Item position entries

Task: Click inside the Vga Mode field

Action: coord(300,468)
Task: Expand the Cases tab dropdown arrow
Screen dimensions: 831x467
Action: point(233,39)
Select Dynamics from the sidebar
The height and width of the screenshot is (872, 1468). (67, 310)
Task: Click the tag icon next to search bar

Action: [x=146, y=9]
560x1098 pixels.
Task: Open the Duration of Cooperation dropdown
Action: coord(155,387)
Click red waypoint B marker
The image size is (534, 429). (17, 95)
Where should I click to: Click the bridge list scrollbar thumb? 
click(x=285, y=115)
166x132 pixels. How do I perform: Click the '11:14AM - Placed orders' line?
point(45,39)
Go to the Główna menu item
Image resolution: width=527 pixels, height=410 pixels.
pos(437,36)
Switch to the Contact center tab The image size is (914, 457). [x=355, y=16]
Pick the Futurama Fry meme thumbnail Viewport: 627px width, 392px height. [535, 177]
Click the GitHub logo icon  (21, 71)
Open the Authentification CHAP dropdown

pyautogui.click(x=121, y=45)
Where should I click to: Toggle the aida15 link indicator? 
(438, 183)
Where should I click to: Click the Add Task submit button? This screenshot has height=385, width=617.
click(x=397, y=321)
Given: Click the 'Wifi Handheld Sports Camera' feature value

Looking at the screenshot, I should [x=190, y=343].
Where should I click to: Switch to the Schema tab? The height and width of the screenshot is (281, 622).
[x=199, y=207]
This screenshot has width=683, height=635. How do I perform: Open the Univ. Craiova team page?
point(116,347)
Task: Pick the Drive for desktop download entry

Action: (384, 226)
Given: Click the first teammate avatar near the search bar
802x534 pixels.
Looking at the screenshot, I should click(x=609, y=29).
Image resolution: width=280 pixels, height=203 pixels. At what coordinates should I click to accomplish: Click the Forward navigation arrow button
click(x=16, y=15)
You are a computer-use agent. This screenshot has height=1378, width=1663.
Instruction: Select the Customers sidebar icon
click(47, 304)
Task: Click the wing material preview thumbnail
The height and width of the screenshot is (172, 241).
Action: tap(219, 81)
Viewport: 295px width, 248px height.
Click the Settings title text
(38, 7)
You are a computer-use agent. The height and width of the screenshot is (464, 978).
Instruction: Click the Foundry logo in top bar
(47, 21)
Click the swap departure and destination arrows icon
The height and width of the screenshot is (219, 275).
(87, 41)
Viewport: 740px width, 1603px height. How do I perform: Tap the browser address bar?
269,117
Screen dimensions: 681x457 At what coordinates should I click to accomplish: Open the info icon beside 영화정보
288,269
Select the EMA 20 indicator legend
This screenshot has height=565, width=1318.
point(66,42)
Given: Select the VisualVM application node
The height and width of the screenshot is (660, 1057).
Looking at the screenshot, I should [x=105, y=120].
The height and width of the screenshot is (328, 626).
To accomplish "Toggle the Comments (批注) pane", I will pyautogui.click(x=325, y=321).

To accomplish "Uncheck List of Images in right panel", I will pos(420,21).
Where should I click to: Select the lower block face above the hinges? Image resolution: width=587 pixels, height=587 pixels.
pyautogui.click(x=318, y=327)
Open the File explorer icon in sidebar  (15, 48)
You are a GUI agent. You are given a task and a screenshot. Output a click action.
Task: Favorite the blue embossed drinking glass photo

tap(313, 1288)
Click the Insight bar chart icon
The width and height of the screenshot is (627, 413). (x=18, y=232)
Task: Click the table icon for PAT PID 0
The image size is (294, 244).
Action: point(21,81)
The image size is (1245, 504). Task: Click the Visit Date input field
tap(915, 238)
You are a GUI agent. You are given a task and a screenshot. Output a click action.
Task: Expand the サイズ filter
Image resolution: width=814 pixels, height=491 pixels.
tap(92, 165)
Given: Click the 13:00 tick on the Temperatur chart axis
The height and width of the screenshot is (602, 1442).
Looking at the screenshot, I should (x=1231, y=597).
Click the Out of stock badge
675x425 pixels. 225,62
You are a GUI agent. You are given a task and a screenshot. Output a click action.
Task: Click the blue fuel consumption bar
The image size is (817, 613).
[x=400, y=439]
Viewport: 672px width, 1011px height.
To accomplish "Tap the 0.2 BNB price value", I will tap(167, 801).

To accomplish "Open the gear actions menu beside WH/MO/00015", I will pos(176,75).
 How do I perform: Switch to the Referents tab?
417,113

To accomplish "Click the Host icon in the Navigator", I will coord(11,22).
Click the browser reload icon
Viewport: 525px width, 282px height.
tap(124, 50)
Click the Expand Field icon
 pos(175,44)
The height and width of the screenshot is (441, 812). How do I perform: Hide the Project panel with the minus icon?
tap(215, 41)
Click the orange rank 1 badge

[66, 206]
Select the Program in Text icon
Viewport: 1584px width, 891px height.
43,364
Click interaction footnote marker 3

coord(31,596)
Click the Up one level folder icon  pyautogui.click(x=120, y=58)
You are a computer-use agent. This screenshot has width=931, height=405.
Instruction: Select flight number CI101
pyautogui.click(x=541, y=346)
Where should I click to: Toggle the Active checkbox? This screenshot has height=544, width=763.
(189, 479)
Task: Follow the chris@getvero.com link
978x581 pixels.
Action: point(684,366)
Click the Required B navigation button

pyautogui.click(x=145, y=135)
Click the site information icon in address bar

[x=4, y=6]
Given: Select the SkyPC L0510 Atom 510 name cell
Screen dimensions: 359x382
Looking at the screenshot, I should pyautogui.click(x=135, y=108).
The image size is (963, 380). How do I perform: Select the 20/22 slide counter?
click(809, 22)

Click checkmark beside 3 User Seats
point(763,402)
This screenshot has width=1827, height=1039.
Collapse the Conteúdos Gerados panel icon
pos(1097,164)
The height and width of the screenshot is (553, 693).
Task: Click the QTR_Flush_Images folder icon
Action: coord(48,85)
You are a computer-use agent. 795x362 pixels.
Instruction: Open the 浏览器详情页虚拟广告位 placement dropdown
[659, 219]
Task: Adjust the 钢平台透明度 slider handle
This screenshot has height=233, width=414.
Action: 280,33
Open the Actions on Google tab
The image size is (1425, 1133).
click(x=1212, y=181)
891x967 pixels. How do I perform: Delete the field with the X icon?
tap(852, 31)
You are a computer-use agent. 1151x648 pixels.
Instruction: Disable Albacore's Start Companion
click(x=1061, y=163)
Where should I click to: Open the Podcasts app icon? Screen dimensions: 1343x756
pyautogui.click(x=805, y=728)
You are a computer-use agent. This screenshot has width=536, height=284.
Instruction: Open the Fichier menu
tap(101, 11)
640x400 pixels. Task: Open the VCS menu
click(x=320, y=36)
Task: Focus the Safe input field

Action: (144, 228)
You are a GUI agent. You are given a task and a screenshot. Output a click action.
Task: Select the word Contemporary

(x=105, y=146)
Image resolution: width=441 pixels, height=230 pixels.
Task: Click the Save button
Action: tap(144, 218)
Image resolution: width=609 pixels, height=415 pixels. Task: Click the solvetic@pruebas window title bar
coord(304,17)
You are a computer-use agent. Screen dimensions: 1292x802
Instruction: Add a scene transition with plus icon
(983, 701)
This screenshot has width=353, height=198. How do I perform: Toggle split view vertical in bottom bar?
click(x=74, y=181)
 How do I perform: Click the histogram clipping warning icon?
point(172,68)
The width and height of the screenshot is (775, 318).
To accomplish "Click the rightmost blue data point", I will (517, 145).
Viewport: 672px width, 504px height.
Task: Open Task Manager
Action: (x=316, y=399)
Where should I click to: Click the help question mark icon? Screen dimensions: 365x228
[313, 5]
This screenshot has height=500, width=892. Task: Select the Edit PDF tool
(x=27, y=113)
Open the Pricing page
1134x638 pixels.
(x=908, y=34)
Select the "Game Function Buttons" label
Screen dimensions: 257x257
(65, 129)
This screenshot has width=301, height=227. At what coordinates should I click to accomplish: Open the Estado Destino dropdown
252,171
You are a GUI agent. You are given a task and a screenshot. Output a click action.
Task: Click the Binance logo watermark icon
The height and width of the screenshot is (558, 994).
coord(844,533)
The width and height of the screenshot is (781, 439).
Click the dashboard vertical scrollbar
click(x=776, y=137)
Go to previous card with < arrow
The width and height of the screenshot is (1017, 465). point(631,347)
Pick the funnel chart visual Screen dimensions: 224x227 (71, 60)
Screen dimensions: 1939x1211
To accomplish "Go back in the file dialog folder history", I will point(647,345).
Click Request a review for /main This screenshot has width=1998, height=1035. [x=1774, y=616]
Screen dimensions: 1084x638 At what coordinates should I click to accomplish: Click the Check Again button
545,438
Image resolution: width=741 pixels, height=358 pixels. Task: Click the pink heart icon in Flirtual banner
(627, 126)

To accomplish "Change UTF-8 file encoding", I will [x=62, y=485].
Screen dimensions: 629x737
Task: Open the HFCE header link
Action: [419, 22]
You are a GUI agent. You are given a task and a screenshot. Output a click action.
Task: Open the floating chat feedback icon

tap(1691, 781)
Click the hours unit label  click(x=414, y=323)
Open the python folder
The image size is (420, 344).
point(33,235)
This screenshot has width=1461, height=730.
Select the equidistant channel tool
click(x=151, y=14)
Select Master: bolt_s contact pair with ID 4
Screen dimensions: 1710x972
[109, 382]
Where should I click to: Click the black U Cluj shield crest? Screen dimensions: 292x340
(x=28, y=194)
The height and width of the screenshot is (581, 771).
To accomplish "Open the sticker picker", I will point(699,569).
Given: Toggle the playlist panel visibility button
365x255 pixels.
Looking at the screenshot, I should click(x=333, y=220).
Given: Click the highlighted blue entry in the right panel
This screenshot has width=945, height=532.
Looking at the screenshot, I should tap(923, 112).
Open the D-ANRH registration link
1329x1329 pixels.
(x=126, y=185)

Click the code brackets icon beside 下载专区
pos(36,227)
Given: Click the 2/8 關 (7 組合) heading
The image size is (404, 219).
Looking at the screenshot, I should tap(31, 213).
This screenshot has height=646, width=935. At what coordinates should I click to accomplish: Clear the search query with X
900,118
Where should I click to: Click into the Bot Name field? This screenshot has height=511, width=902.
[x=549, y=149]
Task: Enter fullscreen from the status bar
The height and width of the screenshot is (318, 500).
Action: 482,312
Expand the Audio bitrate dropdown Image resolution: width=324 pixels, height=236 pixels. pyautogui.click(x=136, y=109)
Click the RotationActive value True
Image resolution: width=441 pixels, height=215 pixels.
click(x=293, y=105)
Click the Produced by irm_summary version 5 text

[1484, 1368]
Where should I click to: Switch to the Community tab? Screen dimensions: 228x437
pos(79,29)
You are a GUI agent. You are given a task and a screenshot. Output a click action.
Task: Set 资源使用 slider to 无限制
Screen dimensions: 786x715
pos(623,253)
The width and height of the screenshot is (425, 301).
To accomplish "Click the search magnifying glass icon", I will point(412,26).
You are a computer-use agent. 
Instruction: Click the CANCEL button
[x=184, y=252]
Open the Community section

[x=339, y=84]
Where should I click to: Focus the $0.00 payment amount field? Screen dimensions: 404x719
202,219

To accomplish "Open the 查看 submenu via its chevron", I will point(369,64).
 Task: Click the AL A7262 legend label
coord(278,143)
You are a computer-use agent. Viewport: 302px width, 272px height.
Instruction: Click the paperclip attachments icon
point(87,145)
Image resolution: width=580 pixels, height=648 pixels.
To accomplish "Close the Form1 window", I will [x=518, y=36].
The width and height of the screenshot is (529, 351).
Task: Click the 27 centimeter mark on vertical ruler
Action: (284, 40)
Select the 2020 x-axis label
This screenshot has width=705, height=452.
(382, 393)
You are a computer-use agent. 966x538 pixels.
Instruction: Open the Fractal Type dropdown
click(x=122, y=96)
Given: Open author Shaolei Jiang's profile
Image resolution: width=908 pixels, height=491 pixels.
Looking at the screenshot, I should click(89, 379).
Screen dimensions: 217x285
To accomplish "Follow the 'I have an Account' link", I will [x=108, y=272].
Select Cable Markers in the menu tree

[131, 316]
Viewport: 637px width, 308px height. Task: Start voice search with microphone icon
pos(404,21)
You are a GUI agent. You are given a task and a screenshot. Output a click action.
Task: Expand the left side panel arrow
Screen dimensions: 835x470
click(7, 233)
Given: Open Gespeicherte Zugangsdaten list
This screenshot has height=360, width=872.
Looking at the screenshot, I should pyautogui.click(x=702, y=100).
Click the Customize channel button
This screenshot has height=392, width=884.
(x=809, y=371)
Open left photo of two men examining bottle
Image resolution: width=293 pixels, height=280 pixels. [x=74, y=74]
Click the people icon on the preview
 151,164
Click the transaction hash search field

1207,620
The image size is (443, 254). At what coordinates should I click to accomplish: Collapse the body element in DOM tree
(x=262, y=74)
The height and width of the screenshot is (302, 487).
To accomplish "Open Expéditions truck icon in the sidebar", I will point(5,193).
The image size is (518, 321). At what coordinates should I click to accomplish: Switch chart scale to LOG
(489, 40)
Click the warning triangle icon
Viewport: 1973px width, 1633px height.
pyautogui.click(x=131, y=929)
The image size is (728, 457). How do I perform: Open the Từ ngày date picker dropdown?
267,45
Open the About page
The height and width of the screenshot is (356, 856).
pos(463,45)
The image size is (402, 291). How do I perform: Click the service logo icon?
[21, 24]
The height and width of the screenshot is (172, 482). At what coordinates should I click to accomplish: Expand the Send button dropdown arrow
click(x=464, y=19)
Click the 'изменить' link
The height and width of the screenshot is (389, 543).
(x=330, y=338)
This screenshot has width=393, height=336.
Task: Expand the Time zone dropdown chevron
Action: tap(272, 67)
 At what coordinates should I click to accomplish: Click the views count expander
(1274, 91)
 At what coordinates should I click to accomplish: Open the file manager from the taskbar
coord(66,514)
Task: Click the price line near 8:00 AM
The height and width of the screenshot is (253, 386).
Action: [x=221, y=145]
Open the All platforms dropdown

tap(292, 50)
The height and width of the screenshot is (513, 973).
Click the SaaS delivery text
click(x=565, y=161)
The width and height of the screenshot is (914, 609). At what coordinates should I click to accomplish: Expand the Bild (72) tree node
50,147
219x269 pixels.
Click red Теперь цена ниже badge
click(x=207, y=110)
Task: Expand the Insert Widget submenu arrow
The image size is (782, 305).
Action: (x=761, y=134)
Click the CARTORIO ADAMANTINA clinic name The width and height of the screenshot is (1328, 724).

GOAL OF THE EXERCISE
Copy out the lines of the listing above, beginning with the line that contains "Where should I click to: Toggle the aida15" and ending after the line that contains "Looking at the screenshot, I should click(x=609, y=29).".

WORKED SOLUTION
Where should I click to: Toggle the aida15 link indicator? 
(438, 183)
Where should I click to: Click the Add Task submit button? This screenshot has height=385, width=617.
click(x=397, y=321)
Given: Click the 'Wifi Handheld Sports Camera' feature value

Looking at the screenshot, I should [x=190, y=343].
Where should I click to: Switch to the Schema tab? The height and width of the screenshot is (281, 622).
[x=199, y=207]
This screenshot has width=683, height=635. How do I perform: Open the Univ. Craiova team page?
point(116,347)
Task: Pick the Drive for desktop download entry

Action: (384, 226)
Given: Click the first teammate avatar near the search bar
802x534 pixels.
Looking at the screenshot, I should click(x=609, y=29).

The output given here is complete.